Laura Mackie, director of drama at ITV, and Sally Haynes, controller of drama commissioning, revealed today they were to leave and set up an independent production company. One industry insider said ITV had been left “in a state of shock”.
They will leave the broadcaster in June after seven years in which they re-built ITV as a destination for quality drama, most notably Downton, the highest rating drama on British television last year.
Peter Fincham, ITV’s director of television said the pair had “a tremendous run at ITV, and their legacy is an incredibly strong drama slate for 2013 and beyond,” adding: “We're going to miss them.”
Mackie joined ITV as controller of drama commissioning in 2006 from the BBC where she was head of drama serials. She had worked at the corporation with Haynes, who was a senior executive producer, before she too moved to ITV in 2006.
Mackie said today that she and Haynes were “incredibly proud of the dramas we’ve commissioned with Peter. The range of our output from Downton Abbey and Mr Selfridge through to Scott & Bailey and Appropriate Adult are testimony to the ambition of the channel.”
Lisa Campbell, editor of Broadcast, said: “The departure will be a huge blow for ITV as Laura and Sally have spear-headed the broadcaster’s drama renaissance. “
Among the pair’s other commissions were Broadchurch, starring David Tennant, The Bletchley Circle, and Life of Crime. “They will be remembered first and foremost for bringing Downton Abbey to our screens, as well a global success,” Ms Campbell said. “But they’ve also been responsible for a string of new drama hits on ITV1, not least Scott & Bailey which served to reinvent the popular crime genre with its compelling female protagonists.”
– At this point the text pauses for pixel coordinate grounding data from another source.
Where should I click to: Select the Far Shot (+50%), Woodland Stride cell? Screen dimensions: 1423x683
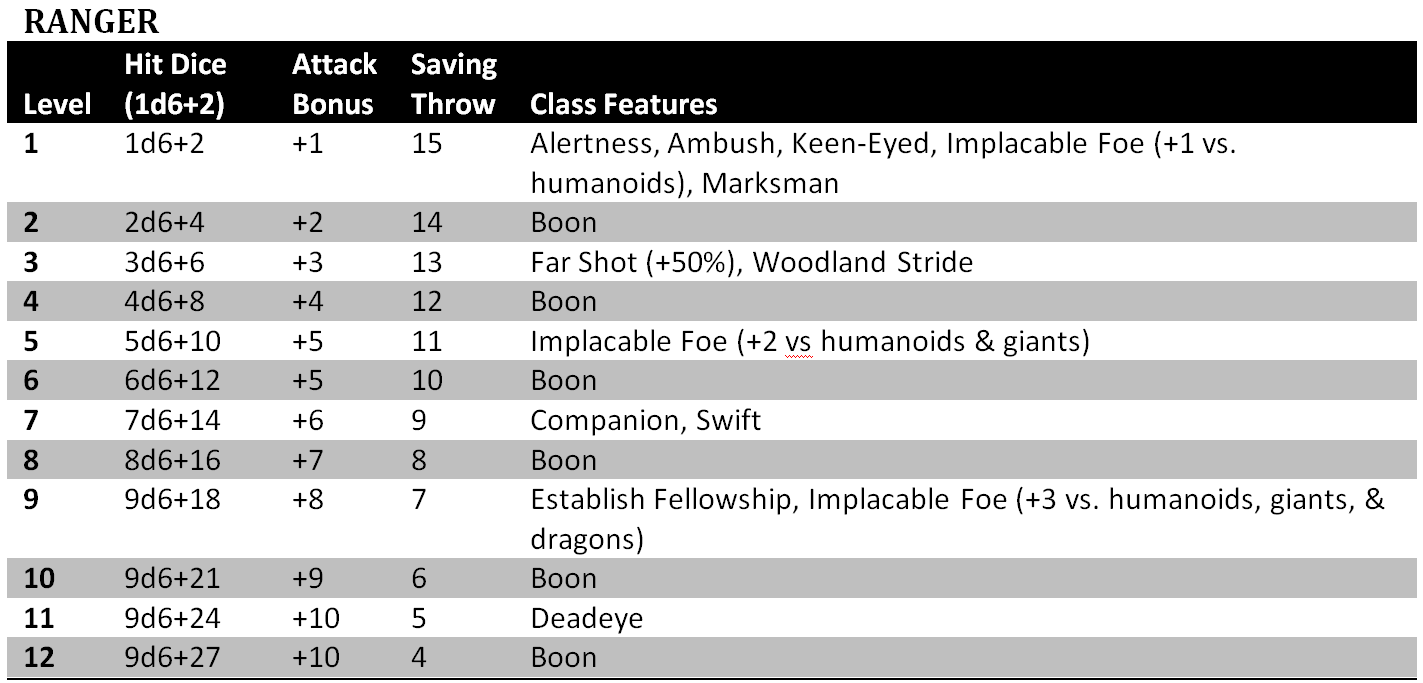[751, 262]
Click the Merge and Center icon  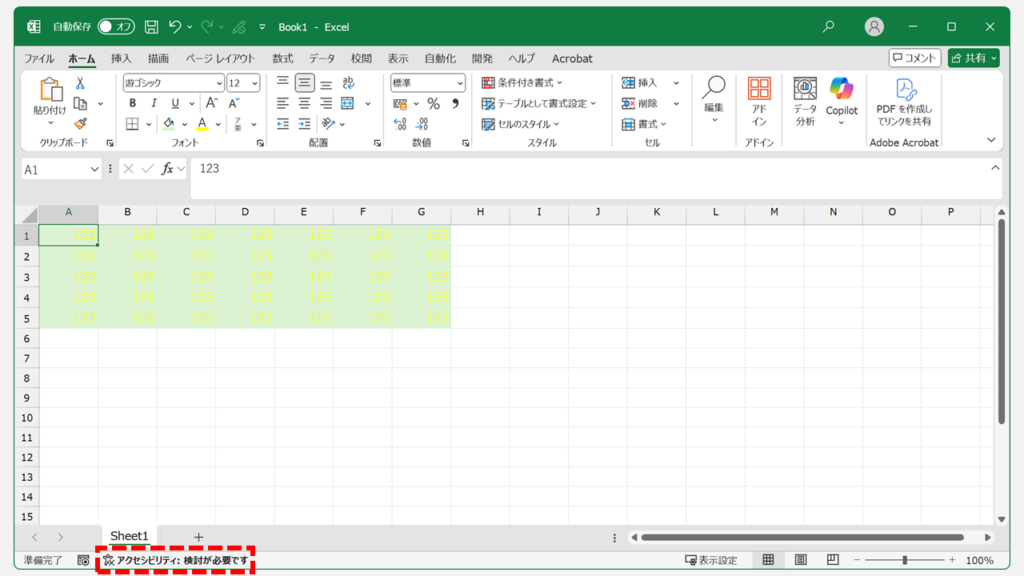348,104
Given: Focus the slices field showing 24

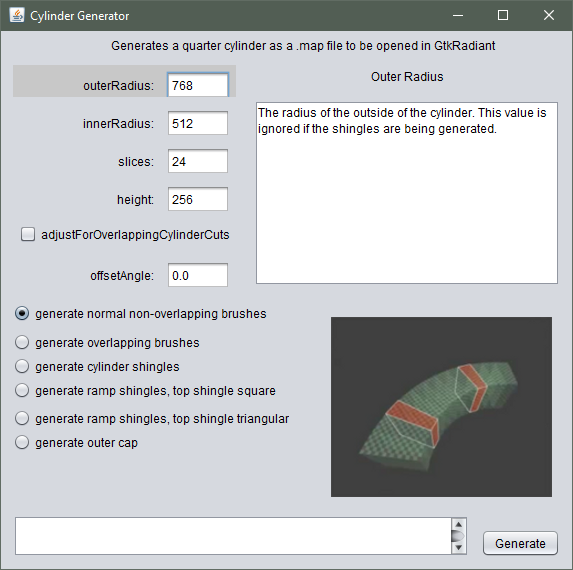Looking at the screenshot, I should (x=198, y=161).
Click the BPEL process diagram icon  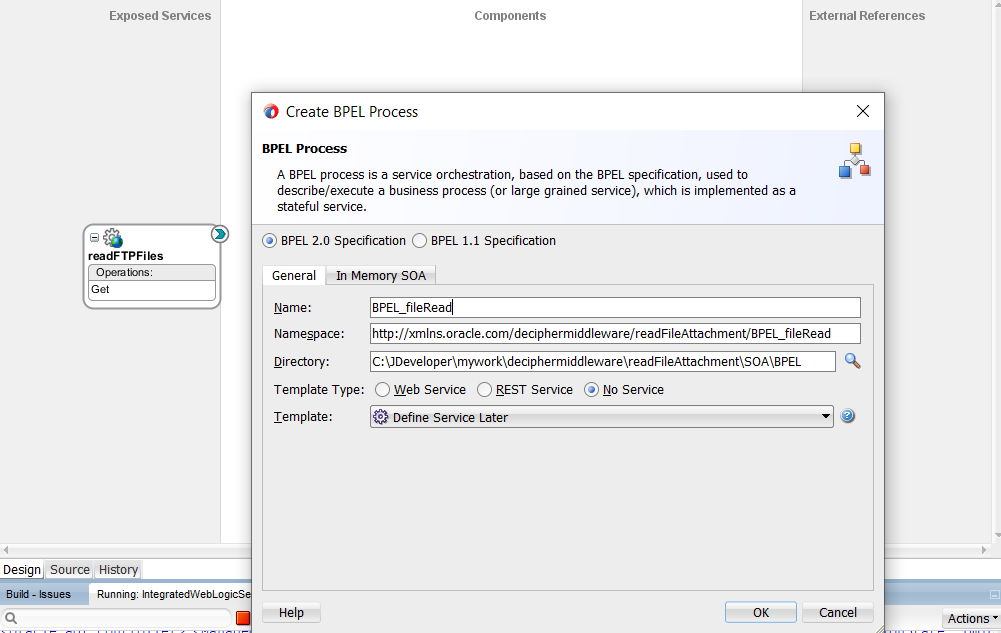point(854,161)
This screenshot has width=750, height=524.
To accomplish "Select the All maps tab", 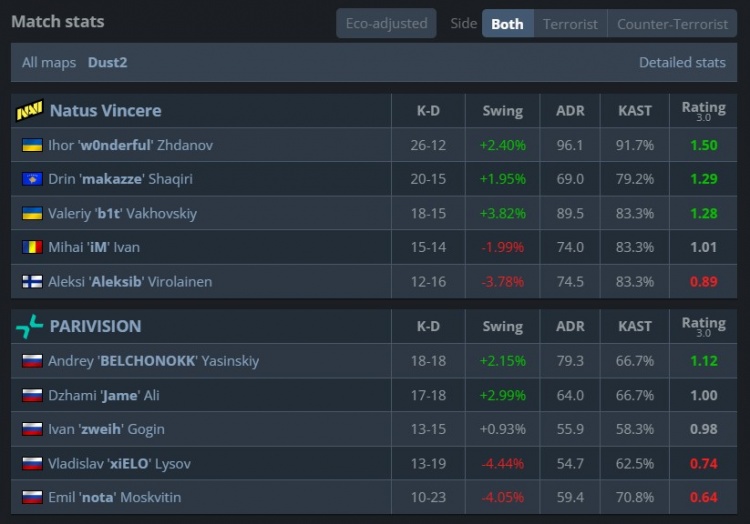I will pos(49,62).
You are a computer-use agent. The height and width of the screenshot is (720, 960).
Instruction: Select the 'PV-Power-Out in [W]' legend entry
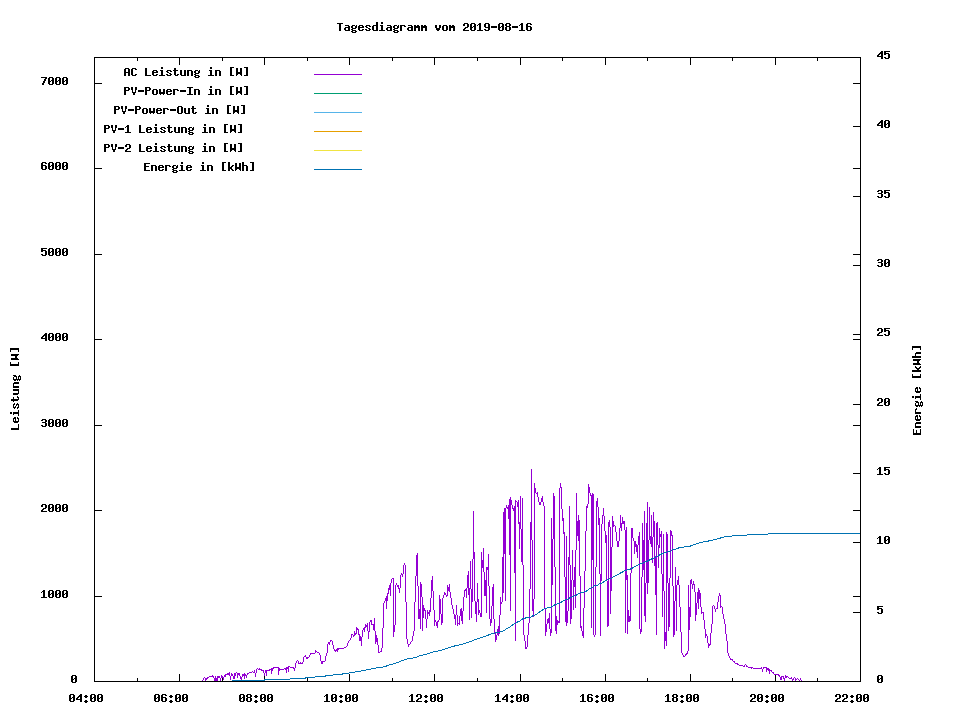(179, 110)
One producer who knows Haynes said: “They’ve done incredibly well at ITV and become quite a force in the industry. The channel has had a pretty good run. Not only was Downton an extraordinary hit, it was noticed by the Americans. It will be interesting to see how they do.”
Rumours about their departure began to circulate last year, after reports suggested they were “intrigued” by the challenge of moving to the independent sector.
Steve November, ITV’s head of drama serials, has been named acting director of drama while the broadcaster seeks a full time replacement.
Broadcast’s Ms Campbell added: “Laura and Sally are very popular figures in the industry and have a reputation for being among the best commissioners to work with.”